--- TRECHO SELECIONADO ---
Aprofundemos o que você quer dizer com "agradar": o comerciante, se quiser prosperar e permanecer no negócio, vai ter interesse em ILUDIR o cliente, gastando o mínimo necessário para que ele ACHE que recebeu o máximo. Isso se chama Gestão: o máximo de clientela com o mínimo de esforço. Prolongando essa equação, temos a situação ideal para o comerciante, qual seja: nem a ilusão se salva, porque o cliente TEM de comprar naquela loja quando não há nenhuma outra. Você tem todos os clientes sem esforço nenhum. Por isso o corporativismo é a consequência lógica do capitalismo. O contrário (prolongando a equação ao extremo oposto) é que seria o paraíso do cliente: a gratuidade - o esforço máximo do comerciante para o cliente receber a mercadoria DE GRAÇA. Em sua casa, ainda por cima.
"Eu não trato mal prostitutas e nem acho que comerciantes e prostitutas são diferentes, na medida em que ambos oferecem um serviço demandado pelas pessoas. Você tem raiva do cara que te vende um, sei lá, baixo? Você queria um baixo, ele queria vender um baixo e os dois entraram num acordo de forma voluntária, sem nenhuma coerção. Qual o problema com esse processo?"
Nem eu trato mal prostitutas. Nem os comerciantes. (Aí entra uma questão: quem são comerciantes, as prostitutas ou os cafetões?) Apenas os trato como eles me tratam: sabendo que eles não dão a mínima pra mim, não me iludo com essa história de "o cliente tem sempre razão" e coisas do gênero. Trato eles na ponta da faca. E rio quando eles se dão mal, é mais uma fonte de alegria inocente e pura nesse mundo. Adorei ver a "Casa e Video" agonizando como uma barata no DDT. É como assistir ao show de minha banda preferida.
Você não comentou meu exemplo do 9,99, mas vou comentar o seu da loja de instrumentos.

--- INSTRUÇÕES DA TAREFA ---
Transcreva sem alterações, do trecho acima sobre comerciantes e clientes, a parte que começa com as palavras "Aprofundemos o que" e termina com "ainda por cima.".

--- REGISTROS ---

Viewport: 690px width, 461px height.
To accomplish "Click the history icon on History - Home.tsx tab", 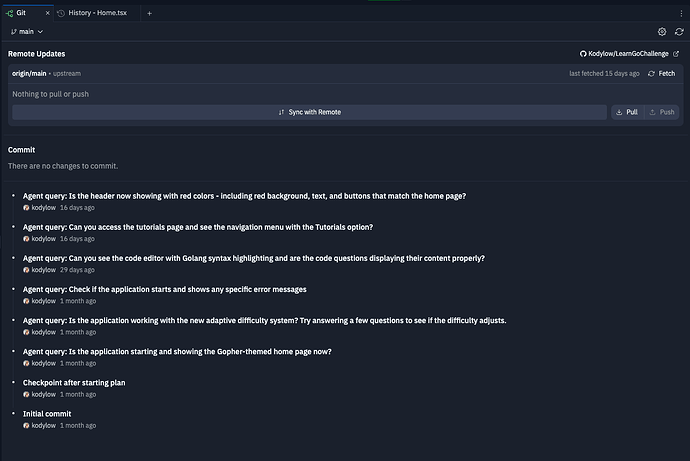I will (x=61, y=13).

---

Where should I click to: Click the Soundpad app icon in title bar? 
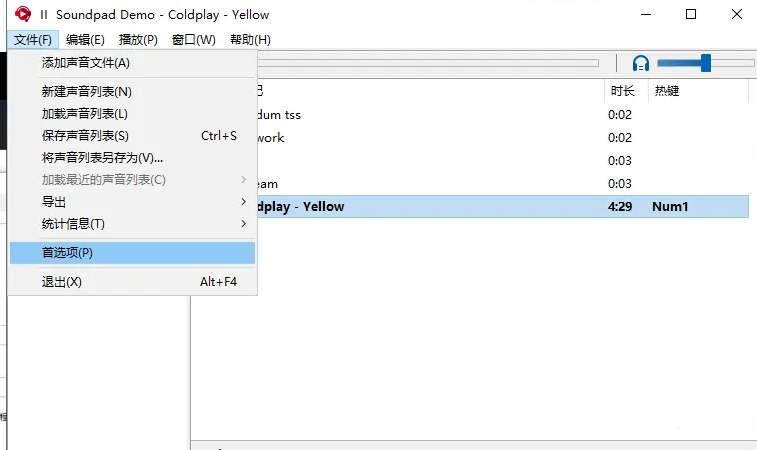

* * *

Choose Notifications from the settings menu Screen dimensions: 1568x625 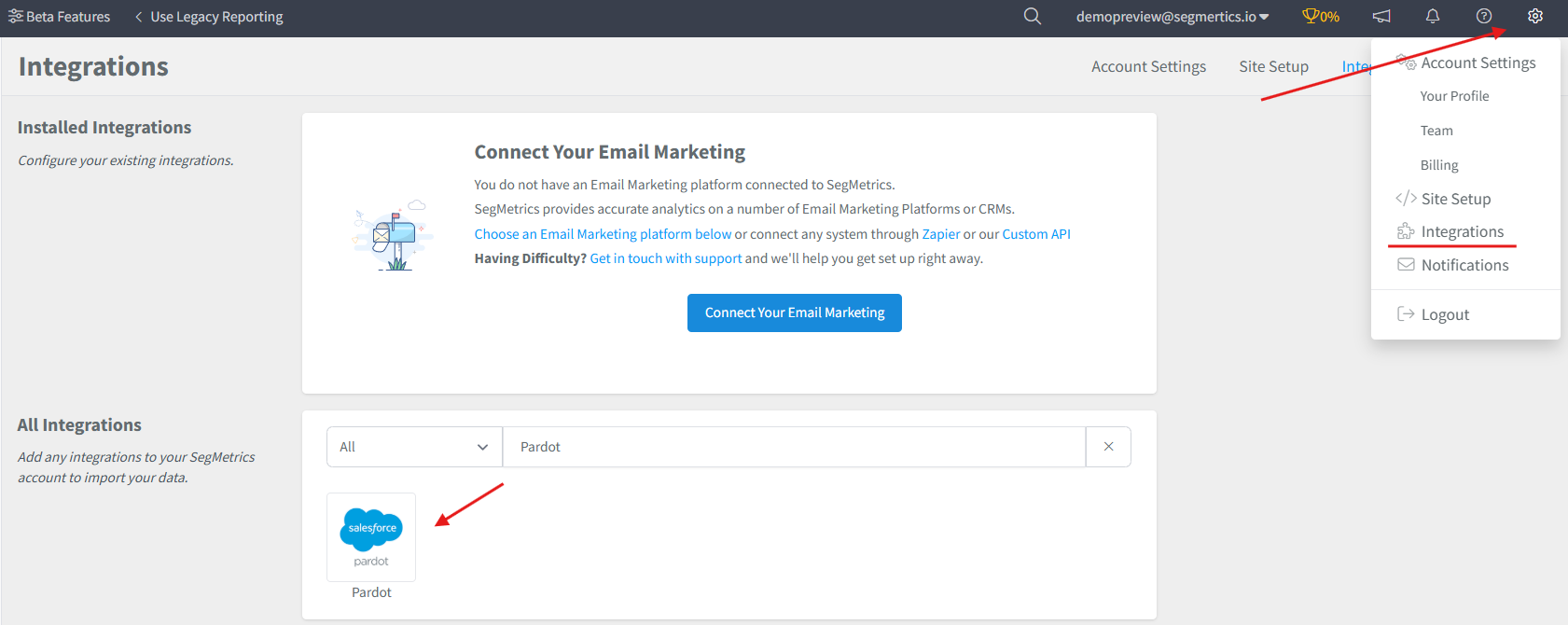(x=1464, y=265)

--- SOLUÇÃO DA TAREFA ---
Aprofundemos o que você quer dizer com "agradar": o comerciante, se quiser prosperar e permanecer no negócio, vai ter interesse em ILUDIR o cliente, gastando o mínimo necessário para que ele ACHE que recebeu o máximo. Isso se chama Gestão: o máximo de clientela com o mínimo de esforço. Prolongando essa equação, temos a situação ideal para o comerciante, qual seja: nem a ilusão se salva, porque o cliente TEM de comprar naquela loja quando não há nenhuma outra. Você tem todos os clientes sem esforço nenhum. Por isso o corporativismo é a consequência lógica do capitalismo. O contrário (prolongando a equação ao extremo oposto) é que seria o paraíso do cliente: a gratuidade - o esforço máximo do comerciante para o cliente receber a mercadoria DE GRAÇA. Em sua casa, ainda por cima.